If you don’t already, it’s a good idea to learn how to swim. Kids older than four years should learn as well (check the local recreation center for classes taught by qualified instructors). Kids who are younger (but older than age one) also might benefit from swimming lessons, but check with your doctor first. Don’t assume that a child who knows how to swim isn’t at risk for drowning. All kids need to be supervised in the water, no matter what their swimming skill levels. Infants, toddlers and weak swimmers should have an adult swimmer within arm’s reach to provide “touch supervision.”

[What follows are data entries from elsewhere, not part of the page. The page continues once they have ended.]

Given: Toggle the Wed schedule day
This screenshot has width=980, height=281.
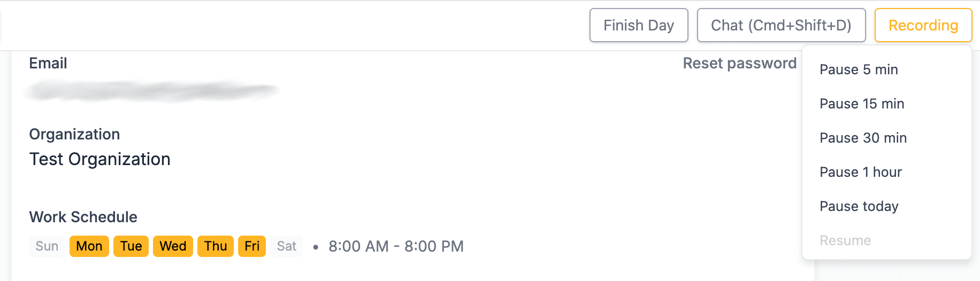Looking at the screenshot, I should (173, 246).
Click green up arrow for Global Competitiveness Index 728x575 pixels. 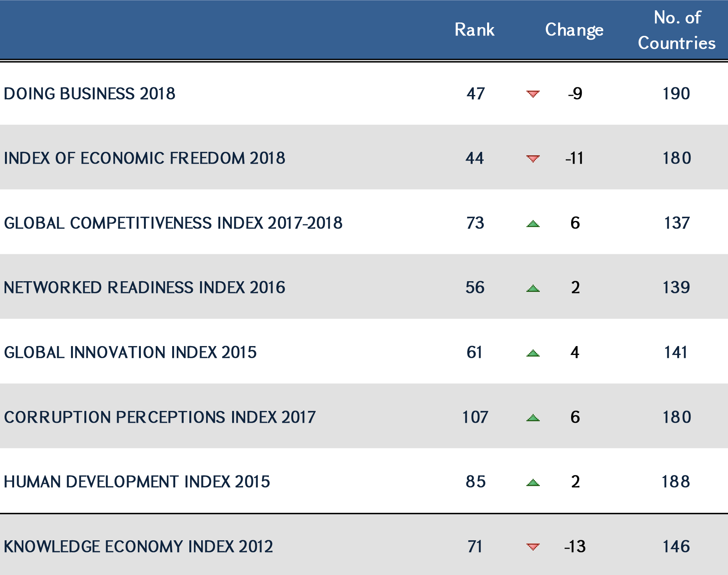(x=533, y=224)
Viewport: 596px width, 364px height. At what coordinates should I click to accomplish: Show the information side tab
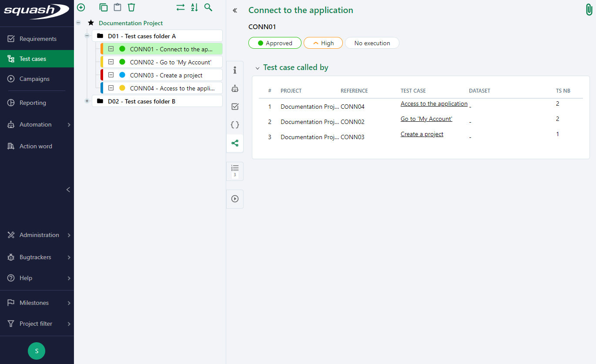235,70
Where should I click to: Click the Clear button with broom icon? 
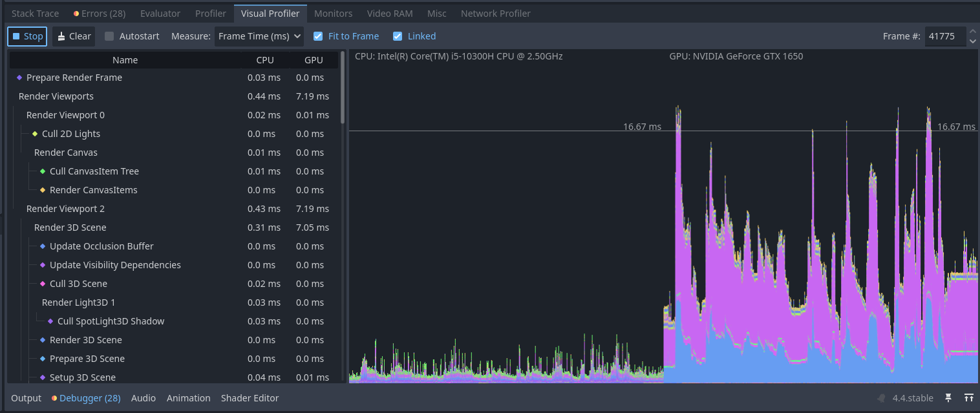(x=74, y=36)
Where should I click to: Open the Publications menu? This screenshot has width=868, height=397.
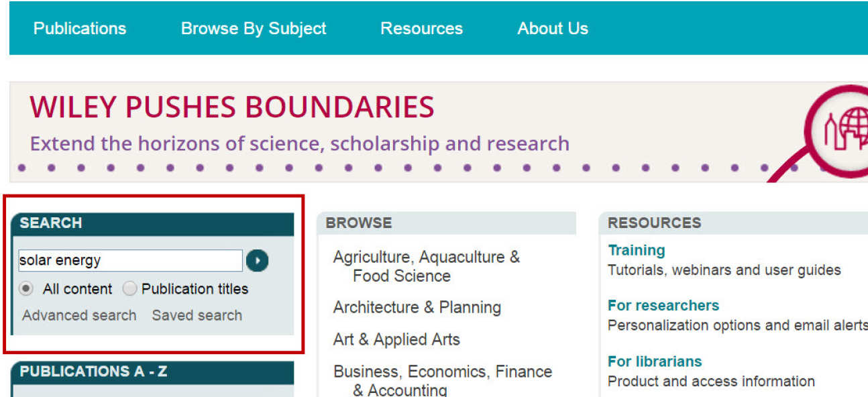tap(79, 28)
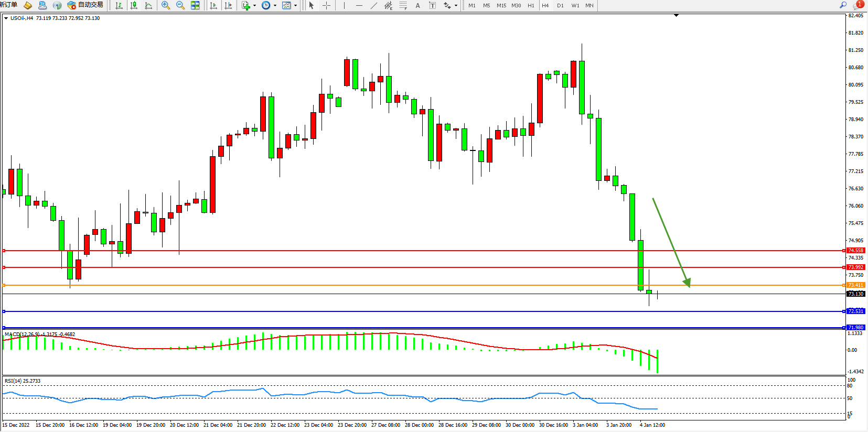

Invest in proper-fitting, Coast Guard-approved flotation devices (life vests) and use them whenever a child is near water. Check the weight and size recommendations on the label, then have your child try it on to make sure it fits snugly. For kids younger than five years old, choose a vest with a strap between the legs and head support — the collar will keep the child’s head up and face out of the water. Inflatable vests and arm devices such as water wings are not effective protection against drowning. Don’t forget the sunscreen and reapply frequently, especially if the kids are getting wet. UV sunglasses, hats and protective clothing can also help provide sun protection. Kids should drink plenty of fluids, particularly water, to prevent dehydration. It’s easy to get dehydrated in the sun, especially when kids are active and sweating. Dizziness, feeling lightheaded or nausea are just some of the signs of dehydration and overheating.

At Home
Having a pool, pond, spa or hot tub on your property is a tremendous responsibility when it comes to safety. Hot tubs may feel great to adults, but kids can become dangerously overheated in them and can even drown — so it’s best not to let them use them at all.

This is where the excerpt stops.